Saved entries:
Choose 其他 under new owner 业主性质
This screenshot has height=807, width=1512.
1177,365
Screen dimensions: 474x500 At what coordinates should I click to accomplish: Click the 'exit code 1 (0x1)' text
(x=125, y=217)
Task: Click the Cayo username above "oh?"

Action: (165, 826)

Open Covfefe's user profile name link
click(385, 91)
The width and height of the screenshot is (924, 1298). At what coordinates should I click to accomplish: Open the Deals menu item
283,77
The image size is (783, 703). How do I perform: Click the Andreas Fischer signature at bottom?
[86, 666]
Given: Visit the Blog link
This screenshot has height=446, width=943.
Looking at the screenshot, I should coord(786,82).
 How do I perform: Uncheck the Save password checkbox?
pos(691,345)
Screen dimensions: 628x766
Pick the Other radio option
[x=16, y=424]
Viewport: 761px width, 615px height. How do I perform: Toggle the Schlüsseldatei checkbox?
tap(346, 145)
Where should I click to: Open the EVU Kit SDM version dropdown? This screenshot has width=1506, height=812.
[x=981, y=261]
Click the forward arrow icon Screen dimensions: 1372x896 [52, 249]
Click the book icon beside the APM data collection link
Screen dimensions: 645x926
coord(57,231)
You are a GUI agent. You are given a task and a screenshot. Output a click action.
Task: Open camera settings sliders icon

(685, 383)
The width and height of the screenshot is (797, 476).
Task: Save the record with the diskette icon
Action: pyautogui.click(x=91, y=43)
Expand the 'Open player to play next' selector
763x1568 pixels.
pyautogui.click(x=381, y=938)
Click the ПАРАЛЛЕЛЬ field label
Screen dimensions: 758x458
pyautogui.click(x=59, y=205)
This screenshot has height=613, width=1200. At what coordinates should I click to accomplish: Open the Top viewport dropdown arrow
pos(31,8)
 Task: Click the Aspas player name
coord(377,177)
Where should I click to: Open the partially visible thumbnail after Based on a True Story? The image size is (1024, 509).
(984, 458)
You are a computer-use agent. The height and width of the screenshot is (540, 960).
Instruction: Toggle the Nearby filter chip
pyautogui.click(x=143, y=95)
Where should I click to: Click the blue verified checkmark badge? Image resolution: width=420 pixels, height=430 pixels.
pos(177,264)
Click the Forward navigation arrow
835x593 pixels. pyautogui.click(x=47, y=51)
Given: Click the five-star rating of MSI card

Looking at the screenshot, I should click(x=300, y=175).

◆ Task to carry out:
Reproduce the lines of the entries above exactly, but only from the line containing "Instruction: Toggle the Nearby filter chip" through the final line.

◆ Your solution:
Instruction: Toggle the Nearby filter chip
pyautogui.click(x=143, y=95)
Where should I click to: Click the blue verified checkmark badge? Image resolution: width=420 pixels, height=430 pixels.
pos(177,264)
Click the Forward navigation arrow
835x593 pixels. pyautogui.click(x=47, y=51)
Given: Click the five-star rating of MSI card

Looking at the screenshot, I should click(x=300, y=175).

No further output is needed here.